▶ **Exercise directions**
For the records that follow, please set down exactly the lines between the one holding "Click the Optional label in step four" and the one holding "You are a computer-use agent. Viewport: 817px", inclusive, and only those.

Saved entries
━━━━━━━━━━━━━━━━━━━━━━━━━━━━━━

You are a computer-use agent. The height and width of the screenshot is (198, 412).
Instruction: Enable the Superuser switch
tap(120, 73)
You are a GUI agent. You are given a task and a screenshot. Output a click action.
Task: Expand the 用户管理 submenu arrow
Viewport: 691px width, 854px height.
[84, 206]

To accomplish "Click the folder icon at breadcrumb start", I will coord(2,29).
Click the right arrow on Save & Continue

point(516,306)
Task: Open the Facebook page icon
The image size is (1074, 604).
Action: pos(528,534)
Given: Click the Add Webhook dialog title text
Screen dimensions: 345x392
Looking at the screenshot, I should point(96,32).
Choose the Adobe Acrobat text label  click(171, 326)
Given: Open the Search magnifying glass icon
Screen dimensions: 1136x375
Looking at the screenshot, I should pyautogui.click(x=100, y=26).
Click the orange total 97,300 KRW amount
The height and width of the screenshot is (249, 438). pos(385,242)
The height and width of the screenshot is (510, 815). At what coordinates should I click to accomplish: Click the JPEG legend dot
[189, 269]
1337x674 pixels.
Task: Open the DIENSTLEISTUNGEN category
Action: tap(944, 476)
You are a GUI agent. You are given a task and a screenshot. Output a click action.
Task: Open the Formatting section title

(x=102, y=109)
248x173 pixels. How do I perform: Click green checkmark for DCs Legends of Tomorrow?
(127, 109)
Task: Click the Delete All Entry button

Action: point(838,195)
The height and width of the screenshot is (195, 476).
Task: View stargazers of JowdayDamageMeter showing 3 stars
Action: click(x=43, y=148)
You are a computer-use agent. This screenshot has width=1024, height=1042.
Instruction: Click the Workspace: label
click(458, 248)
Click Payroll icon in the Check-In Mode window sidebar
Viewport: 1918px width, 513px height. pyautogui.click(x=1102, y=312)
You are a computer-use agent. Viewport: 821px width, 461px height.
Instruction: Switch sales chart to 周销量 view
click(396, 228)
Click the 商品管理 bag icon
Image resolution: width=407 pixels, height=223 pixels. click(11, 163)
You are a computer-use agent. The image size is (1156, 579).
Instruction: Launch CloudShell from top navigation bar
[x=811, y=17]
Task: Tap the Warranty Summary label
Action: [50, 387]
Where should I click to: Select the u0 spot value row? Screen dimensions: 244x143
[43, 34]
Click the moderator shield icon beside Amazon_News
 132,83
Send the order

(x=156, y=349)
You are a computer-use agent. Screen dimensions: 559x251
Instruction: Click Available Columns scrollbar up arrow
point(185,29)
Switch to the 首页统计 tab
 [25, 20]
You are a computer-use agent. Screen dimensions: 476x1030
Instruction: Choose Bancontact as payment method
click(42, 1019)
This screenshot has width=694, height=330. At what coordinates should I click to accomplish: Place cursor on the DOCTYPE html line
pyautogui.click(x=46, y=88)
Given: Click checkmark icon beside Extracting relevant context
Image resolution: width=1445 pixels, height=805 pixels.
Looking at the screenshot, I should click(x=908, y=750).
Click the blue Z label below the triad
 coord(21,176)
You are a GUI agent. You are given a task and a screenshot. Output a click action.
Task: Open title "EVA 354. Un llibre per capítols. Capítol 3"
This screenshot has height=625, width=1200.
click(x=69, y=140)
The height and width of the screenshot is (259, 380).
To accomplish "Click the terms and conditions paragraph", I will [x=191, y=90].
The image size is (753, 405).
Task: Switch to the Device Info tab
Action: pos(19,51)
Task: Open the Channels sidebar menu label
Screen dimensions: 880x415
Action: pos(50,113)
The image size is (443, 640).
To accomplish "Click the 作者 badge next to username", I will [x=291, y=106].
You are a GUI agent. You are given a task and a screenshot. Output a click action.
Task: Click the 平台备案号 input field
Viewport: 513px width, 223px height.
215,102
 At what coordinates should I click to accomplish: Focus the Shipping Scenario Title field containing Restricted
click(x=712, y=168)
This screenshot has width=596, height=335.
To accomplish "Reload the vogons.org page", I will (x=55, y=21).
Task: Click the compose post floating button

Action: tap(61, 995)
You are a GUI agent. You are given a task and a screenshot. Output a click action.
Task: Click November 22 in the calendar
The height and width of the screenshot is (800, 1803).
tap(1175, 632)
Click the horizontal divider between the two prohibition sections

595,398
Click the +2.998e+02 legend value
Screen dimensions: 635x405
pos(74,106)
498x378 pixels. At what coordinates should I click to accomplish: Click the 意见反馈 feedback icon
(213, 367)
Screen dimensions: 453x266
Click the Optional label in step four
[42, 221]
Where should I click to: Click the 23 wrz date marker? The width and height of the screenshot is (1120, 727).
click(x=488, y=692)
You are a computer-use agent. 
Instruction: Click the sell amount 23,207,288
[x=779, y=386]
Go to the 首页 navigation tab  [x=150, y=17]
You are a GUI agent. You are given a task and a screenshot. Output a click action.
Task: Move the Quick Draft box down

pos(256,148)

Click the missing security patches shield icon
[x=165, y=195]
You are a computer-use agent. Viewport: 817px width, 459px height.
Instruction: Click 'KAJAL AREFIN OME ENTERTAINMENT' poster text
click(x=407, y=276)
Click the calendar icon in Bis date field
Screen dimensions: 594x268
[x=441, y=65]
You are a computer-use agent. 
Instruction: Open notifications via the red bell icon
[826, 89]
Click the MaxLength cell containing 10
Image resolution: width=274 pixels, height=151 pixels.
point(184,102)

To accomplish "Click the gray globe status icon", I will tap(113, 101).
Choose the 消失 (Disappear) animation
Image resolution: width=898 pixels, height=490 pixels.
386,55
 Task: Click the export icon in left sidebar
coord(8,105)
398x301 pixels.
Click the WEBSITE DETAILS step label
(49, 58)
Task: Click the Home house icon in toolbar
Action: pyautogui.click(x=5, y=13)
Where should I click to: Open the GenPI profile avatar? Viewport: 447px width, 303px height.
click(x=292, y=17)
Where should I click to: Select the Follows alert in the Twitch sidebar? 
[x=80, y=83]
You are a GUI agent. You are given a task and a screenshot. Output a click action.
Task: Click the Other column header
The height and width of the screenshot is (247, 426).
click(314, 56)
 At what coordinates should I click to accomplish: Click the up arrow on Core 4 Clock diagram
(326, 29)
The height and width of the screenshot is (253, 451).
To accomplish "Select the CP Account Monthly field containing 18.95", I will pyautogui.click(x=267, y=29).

━━━━━━━━━━━━━━━━━━━━━━━━━━━━━━

▶ **Exercise response**
Click the Optional label in step four
[42, 221]
Where should I click to: Click the 23 wrz date marker? The width and height of the screenshot is (1120, 727).
click(x=488, y=692)
You are a computer-use agent. 
Instruction: Click the sell amount 23,207,288
[x=779, y=386]
Go to the 首页 navigation tab  [x=150, y=17]
You are a GUI agent. You are given a task and a screenshot. Output a click action.
Task: Move the Quick Draft box down

pos(256,148)

Click the missing security patches shield icon
[x=165, y=195]
You are a computer-use agent. Viewport: 817px width, 459px height.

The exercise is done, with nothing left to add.